Alimentación: Derrota de la Naranja en Unilever

Se realizaron las elecciones de cuerpo de delegados de la fábrica Knorr-Unilever de Pilar. La lista Naranja, que dirigía la planta, fue derrotada por la lista Azul, por escaso margen (133 votos contra 122). La Naranja integró la Coordinadora Sindical Clasista-PO hasta que su principal dirigente rompió este año con nuestro partido.

La lista Azul se conformó a partir de un ex delegado y fue apoyada por la Verde que no presentó lista y apostó a dar un golpe al agrupamiento que en las últimas elecciones del gremio canalizó la oposición al burócrata  Luis Morán, recientemente fallecido. 

En un cuadro de cierres de fábricas alimenticias a lo largo y ancho del país la derrota en Pilar deja más expuestos a los trabajadores frente a los ataques de la patronal. En el último tiempo cerró Arisco, que produce para Unilever en La Rioja. La Campagnola cerró ya dos plantas. Alco Canale sigue despidiendo y cerrando plantas. Por otro lado, Unilever avanza con despidos en sus otras fábricas, en Gualeguaychú, Gobernador Gálvez, Mendoza, en el parque de Tortuguitas y en el propio parque industrial de Pilar, donde con la venta de Ades a Coca-Cola dejó cerca de 50 trabajadores en la calle.

La política conservadora en los hechos -e izquierdista en el discurso- que adoptó en el último tiempo La Naranja facilitó el terreno para esta derrota. En la fábrica pasaron despidos, cierre de sectores y no se organizó una respuesta de los trabajadores. Los discursos de la huelga general  y la Asamblea Constituyente fueron para la tribuna. Las ilusiones triunfalistas sobre ascensos antiburocráticos no les permitieron ver la amenaza sobre la propia organización de su fábrica.

En el Whatsapp de la agrupación, que reúne a un número importante de activistas, ligados a La Naranja se planteó hace unos meses el debate sobre a quién votar. Un sector se inclinaba por Alberto Fernández y otro reivindicaba al Frente de Izquierda. Insólitamente, la dirección de la agrupación decía que estaban agotadas las expectativas electorales y la tarea era preparar la huelga general. Más aún, quienes defendieron el voto al FIT-U como expresión de independencia política fueron expulsados del grupo. 

El desprecio por la lucha política de esta dirección se hizo patente cuando Pablo Busch, referente de La Naranja y precandidato a concejal por Pilar en las Paso, renunció a estar en las listas en octubre.

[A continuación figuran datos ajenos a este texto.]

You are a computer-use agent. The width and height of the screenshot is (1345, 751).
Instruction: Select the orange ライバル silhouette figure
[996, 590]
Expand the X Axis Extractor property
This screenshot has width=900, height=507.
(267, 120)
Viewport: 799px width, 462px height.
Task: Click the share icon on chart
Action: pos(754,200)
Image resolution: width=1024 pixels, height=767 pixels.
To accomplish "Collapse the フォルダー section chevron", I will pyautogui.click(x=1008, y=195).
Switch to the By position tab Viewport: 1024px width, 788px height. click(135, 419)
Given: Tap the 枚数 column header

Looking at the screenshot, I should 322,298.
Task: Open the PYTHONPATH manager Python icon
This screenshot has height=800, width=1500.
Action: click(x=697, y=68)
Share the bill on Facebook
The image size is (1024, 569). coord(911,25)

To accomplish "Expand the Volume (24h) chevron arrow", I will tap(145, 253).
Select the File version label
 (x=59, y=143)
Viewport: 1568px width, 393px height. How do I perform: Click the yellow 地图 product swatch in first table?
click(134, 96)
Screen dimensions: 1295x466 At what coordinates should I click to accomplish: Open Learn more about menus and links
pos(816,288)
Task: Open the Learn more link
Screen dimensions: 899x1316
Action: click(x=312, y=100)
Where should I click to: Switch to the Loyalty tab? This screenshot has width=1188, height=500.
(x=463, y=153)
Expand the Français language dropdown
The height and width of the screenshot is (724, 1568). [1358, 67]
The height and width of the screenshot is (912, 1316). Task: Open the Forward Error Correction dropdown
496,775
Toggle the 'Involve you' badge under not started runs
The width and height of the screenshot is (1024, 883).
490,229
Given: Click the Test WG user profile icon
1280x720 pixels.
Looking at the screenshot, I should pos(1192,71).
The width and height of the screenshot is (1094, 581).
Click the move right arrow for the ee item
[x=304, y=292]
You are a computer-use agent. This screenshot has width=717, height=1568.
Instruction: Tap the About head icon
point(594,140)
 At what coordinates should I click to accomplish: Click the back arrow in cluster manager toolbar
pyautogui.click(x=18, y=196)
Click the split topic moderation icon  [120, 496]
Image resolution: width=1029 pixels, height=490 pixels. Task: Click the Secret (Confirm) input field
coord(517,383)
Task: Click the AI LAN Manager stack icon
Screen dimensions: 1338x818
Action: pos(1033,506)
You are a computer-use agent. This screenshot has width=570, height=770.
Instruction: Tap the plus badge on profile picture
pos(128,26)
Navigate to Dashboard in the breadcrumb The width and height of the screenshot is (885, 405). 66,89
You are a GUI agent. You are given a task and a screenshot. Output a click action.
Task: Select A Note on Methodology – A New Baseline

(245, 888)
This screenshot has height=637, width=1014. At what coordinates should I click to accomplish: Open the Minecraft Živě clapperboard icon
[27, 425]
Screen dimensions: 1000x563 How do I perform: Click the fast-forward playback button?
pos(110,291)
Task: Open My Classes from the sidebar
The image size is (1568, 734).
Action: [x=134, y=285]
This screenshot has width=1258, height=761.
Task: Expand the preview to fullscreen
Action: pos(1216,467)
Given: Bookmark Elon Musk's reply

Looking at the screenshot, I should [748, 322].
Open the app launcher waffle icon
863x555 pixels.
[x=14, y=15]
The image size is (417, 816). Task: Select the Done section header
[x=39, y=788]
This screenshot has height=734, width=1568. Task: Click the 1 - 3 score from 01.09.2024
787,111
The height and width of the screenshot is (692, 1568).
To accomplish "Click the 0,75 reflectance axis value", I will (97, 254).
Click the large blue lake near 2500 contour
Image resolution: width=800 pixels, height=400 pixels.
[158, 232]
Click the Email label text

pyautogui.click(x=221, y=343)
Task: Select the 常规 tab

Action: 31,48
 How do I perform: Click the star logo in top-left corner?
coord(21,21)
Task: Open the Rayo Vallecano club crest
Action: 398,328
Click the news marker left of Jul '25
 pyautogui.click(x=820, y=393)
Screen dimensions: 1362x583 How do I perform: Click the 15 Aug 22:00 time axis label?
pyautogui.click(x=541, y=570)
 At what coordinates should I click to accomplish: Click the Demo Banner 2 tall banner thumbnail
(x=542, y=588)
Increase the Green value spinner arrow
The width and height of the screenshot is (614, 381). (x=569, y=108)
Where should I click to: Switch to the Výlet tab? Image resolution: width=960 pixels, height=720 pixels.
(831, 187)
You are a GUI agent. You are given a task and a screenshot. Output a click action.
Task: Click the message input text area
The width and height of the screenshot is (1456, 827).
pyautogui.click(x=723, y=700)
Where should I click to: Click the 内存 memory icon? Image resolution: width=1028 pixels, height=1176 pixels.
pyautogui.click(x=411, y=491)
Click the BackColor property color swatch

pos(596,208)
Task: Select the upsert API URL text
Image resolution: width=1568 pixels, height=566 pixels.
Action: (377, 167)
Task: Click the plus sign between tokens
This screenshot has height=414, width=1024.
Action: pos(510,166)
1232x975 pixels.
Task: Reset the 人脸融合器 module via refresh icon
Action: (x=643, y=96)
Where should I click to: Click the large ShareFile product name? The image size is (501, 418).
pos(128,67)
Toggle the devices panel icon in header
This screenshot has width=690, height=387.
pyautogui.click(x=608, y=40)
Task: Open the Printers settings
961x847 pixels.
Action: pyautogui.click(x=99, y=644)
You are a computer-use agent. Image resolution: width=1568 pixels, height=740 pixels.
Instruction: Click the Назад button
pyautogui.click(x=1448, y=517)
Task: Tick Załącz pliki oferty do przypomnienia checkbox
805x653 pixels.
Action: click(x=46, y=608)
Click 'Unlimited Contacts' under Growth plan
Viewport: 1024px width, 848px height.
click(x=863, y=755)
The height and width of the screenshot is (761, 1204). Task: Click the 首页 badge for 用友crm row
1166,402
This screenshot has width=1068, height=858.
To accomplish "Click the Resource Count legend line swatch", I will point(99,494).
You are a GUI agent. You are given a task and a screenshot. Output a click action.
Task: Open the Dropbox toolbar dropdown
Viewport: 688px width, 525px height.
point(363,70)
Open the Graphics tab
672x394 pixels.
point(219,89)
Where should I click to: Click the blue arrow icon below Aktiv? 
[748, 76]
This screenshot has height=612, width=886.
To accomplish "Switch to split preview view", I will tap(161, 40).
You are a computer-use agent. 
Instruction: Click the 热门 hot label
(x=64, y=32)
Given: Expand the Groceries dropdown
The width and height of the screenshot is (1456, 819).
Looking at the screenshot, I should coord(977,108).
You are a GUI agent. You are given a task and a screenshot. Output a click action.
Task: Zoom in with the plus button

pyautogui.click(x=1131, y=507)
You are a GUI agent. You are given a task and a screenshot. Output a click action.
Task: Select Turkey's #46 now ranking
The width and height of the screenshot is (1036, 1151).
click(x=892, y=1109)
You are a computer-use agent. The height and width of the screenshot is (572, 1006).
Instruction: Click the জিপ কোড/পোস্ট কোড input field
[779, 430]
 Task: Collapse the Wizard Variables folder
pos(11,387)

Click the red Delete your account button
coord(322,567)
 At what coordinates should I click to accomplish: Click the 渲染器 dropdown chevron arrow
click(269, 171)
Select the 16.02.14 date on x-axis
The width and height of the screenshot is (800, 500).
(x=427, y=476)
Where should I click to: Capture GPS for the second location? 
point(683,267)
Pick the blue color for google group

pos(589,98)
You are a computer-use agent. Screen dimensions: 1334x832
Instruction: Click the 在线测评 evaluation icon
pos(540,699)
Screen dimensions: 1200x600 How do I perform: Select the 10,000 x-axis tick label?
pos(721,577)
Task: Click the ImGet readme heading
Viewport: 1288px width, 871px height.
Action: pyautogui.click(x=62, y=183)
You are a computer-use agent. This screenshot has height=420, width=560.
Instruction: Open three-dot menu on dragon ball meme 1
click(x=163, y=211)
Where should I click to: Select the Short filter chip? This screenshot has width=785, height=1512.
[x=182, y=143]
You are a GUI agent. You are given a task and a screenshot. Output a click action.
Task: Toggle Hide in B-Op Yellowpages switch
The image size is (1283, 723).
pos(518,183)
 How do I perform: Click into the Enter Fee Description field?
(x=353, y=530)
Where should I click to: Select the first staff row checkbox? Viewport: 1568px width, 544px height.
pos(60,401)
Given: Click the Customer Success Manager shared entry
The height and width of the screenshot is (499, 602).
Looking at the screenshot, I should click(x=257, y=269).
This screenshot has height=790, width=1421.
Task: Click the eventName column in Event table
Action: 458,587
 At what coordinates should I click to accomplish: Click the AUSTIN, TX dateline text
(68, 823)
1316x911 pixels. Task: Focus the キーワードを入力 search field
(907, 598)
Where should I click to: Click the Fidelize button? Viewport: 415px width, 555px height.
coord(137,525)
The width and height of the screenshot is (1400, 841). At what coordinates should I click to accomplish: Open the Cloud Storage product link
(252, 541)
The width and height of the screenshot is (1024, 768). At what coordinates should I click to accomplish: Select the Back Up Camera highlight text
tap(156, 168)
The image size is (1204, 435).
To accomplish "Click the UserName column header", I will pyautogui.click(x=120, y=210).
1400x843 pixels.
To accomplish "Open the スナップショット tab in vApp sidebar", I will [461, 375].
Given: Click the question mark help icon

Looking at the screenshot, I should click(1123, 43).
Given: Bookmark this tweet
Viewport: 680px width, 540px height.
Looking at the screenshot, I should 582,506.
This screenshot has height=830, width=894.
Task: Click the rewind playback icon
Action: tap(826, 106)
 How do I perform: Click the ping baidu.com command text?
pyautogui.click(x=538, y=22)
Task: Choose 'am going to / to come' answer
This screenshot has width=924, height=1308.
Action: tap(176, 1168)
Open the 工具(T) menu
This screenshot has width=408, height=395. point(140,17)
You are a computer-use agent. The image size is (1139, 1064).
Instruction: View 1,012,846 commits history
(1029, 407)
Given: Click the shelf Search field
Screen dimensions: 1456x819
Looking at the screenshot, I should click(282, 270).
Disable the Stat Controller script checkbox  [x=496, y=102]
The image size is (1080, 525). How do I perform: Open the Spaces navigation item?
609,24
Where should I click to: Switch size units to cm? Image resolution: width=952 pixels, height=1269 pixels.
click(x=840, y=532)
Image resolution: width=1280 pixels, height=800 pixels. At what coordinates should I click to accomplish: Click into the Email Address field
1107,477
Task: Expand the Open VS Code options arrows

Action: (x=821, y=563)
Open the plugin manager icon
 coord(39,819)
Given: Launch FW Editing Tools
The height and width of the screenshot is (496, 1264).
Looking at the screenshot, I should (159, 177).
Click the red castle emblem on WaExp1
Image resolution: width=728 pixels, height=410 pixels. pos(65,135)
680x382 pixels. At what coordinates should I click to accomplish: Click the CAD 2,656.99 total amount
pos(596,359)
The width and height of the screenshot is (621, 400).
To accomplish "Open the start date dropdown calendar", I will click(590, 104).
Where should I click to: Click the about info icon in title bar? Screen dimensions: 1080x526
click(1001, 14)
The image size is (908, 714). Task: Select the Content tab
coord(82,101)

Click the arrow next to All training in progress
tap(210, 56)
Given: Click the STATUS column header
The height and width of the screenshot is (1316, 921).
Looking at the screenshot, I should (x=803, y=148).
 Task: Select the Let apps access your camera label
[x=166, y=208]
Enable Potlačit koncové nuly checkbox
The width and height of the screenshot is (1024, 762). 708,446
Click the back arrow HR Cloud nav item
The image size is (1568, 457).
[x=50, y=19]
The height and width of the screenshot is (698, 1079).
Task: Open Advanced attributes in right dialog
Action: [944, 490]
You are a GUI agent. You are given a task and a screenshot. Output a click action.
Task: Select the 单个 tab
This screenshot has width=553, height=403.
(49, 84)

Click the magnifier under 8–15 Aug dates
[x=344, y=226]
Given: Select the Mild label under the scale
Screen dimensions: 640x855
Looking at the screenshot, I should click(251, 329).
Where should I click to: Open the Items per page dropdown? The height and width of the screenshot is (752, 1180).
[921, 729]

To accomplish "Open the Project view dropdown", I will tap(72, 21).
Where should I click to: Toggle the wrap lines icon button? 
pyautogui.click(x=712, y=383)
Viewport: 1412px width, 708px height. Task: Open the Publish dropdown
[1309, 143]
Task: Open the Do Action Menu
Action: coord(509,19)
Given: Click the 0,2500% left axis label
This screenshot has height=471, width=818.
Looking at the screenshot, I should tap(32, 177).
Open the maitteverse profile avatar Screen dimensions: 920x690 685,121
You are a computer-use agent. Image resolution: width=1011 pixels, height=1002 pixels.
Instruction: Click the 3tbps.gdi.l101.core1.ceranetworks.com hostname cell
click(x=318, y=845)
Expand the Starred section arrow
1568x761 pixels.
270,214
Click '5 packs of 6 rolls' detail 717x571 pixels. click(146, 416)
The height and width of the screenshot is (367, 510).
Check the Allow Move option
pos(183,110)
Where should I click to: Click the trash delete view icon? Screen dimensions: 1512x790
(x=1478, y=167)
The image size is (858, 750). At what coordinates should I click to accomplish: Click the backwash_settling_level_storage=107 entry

Lo que estará en juego en la próxima etapa es la defensa de un trabajo colectivo que fortalezca un agrupamiento clasista en la fábrica, con una clara delimitación de la burocracia y las variantes patronales. Y desde ya, la defensa de las conquistas hoy cuestionadas. La Naranja no ha preparado correctamente a los trabajadores para enfrentar los despidos y cierres de fábrica.

En momentos donde las patronales y la burocracia vienen aprovechando la crisis capitalista para intentar limpiar los núcleos de organización obrera antiburocrática hay que desarrollar más que nunca la política de organización fabril y agrupaciones de la CSC-PO. 

Las contradicciones del pacto social que se quiere poner en marcha pueden servir para agotar rápidamente la experiencia con el nuevo gobierno, a condición de que podamos mostrar una variante de los trabajadores como salida. En ese camino estamos, desarrollando el Plenario del Sindicalismo Combativo, impulsando un paro de 36 horas y un plan de lucha por todos los reclamos obreros urgentes.